REQUIRED ACTION:
Starting at the line where "Image resolution: width=365" occurs, reproduce each line through the end of the entries below exactly. Omit every picture.

Stored items:

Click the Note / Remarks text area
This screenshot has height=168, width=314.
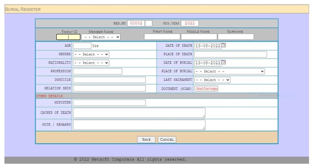click(x=139, y=125)
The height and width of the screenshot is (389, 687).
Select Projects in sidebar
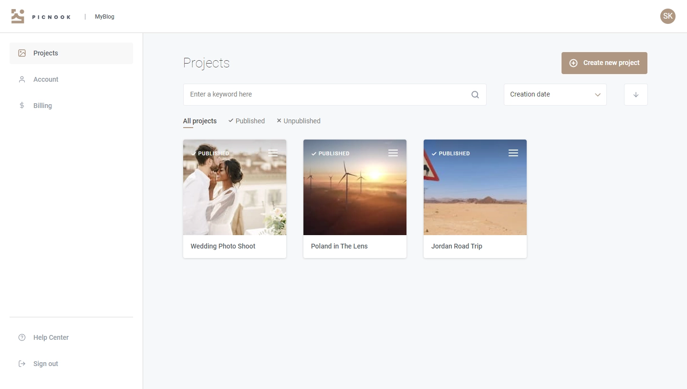(46, 53)
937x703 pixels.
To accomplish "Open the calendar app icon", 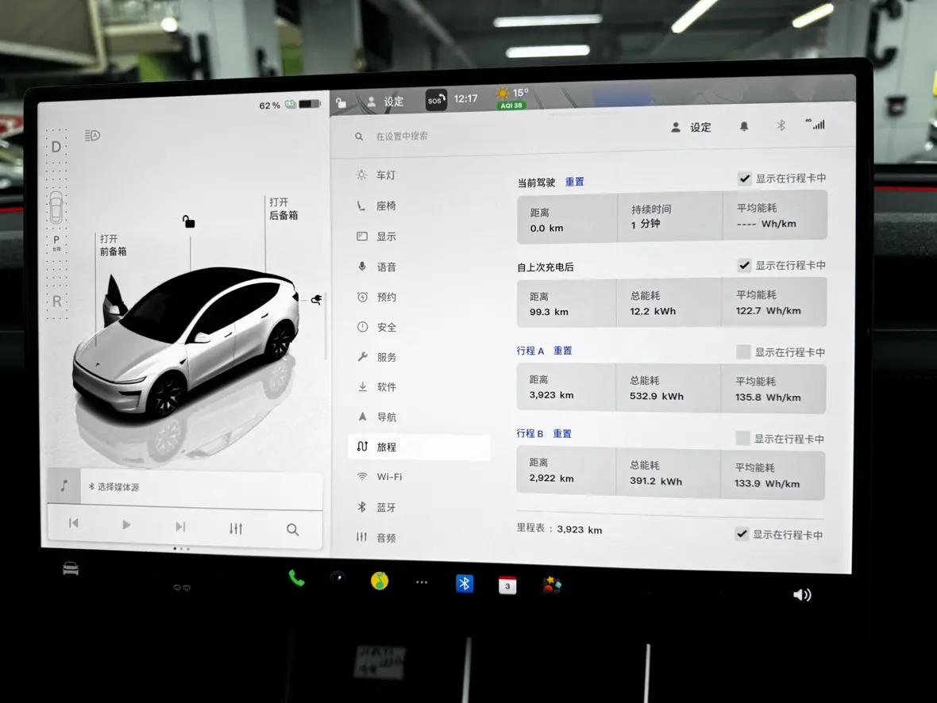I will [x=507, y=586].
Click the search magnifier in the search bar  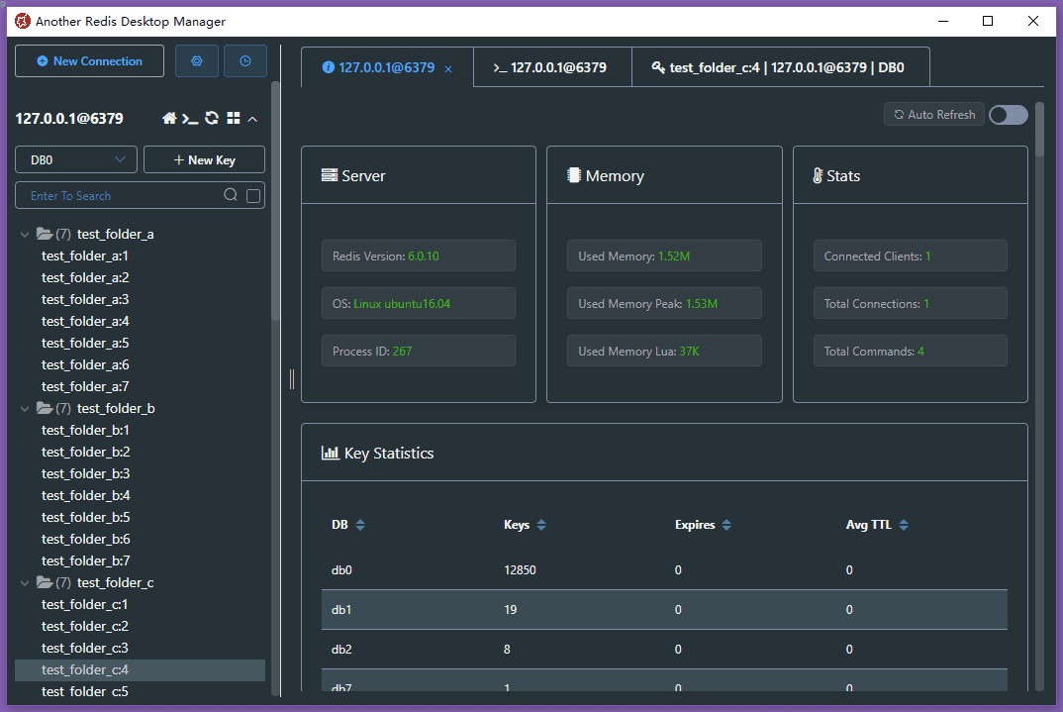point(230,194)
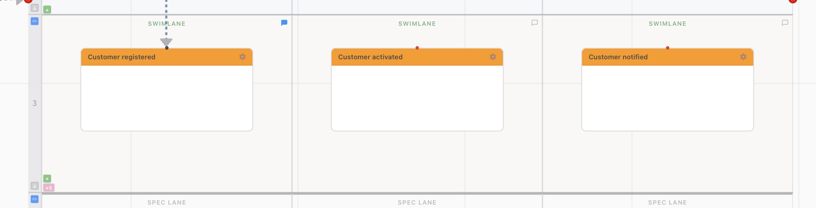This screenshot has height=208, width=816.
Task: Open settings gear on Customer registered card
Action: pyautogui.click(x=242, y=57)
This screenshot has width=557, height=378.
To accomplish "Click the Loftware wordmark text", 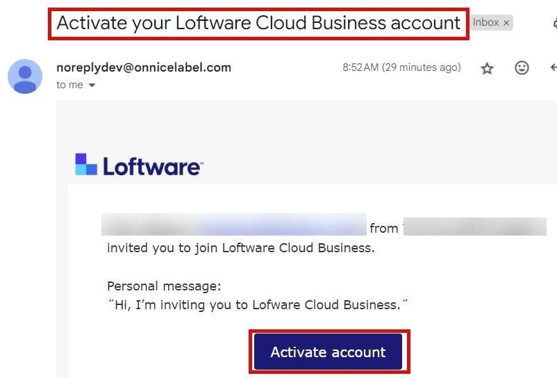I will pyautogui.click(x=152, y=166).

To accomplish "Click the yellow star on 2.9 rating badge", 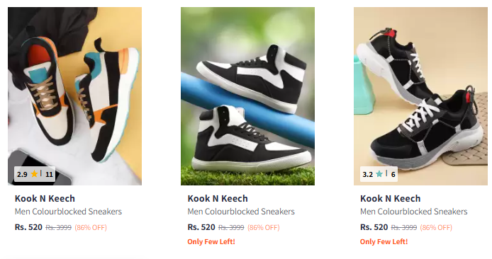I will 34,174.
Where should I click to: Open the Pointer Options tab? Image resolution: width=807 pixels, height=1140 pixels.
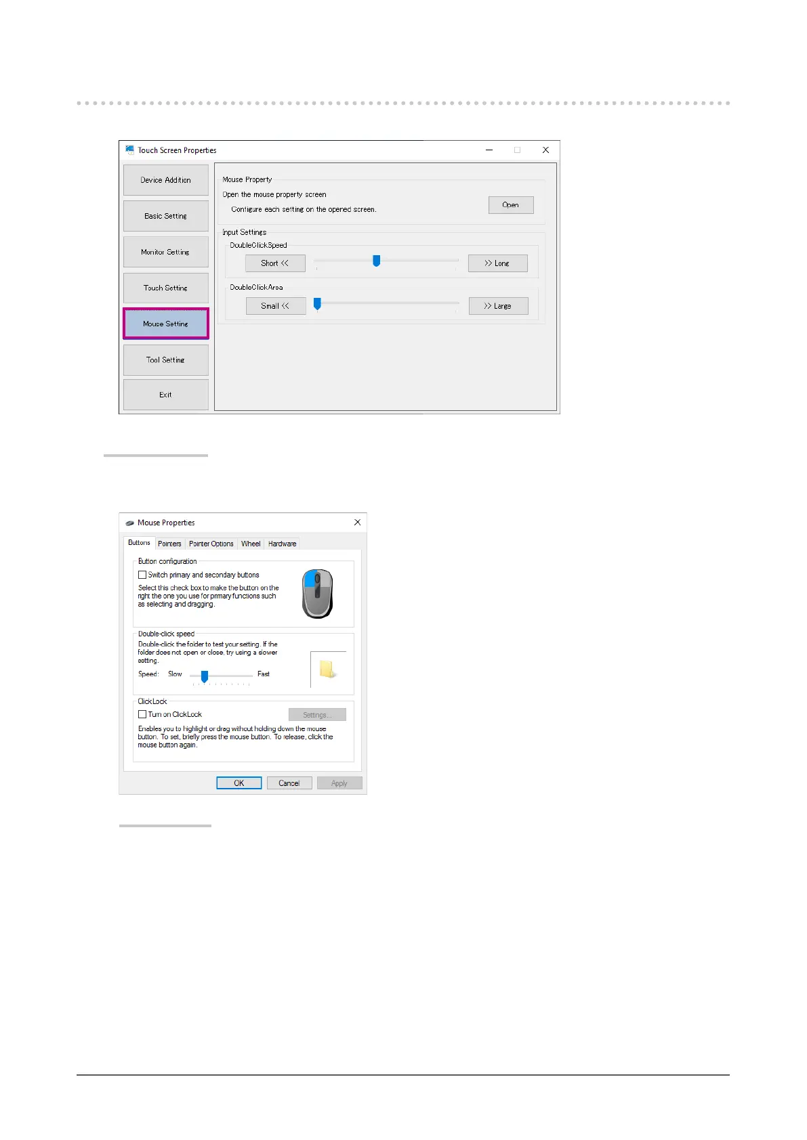pos(211,544)
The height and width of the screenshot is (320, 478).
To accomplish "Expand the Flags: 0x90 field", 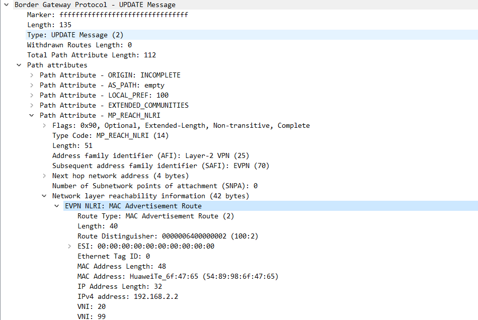I will tap(44, 125).
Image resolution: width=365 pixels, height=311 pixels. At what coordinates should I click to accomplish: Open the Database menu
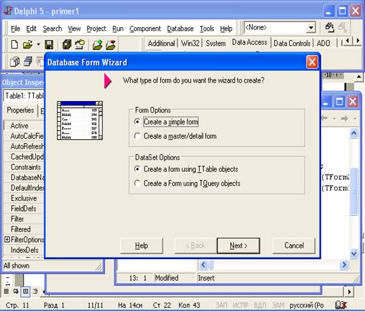click(180, 29)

REPLY TO THE TASK:
Image resolution: width=365 pixels, height=311 pixels. At what coordinates should I click to accomplish: Open the Database menu
click(180, 29)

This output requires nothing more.